(Source data)

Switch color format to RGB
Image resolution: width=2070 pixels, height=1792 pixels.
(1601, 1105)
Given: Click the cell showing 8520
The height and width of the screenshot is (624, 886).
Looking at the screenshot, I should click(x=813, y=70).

▶ [The problem] Print the rows above again, with nothing changed.

▶ [Answer for the task]
Switch color format to RGB
Image resolution: width=2070 pixels, height=1792 pixels.
(1601, 1105)
Given: Click the cell showing 8520
The height and width of the screenshot is (624, 886).
Looking at the screenshot, I should click(x=813, y=70).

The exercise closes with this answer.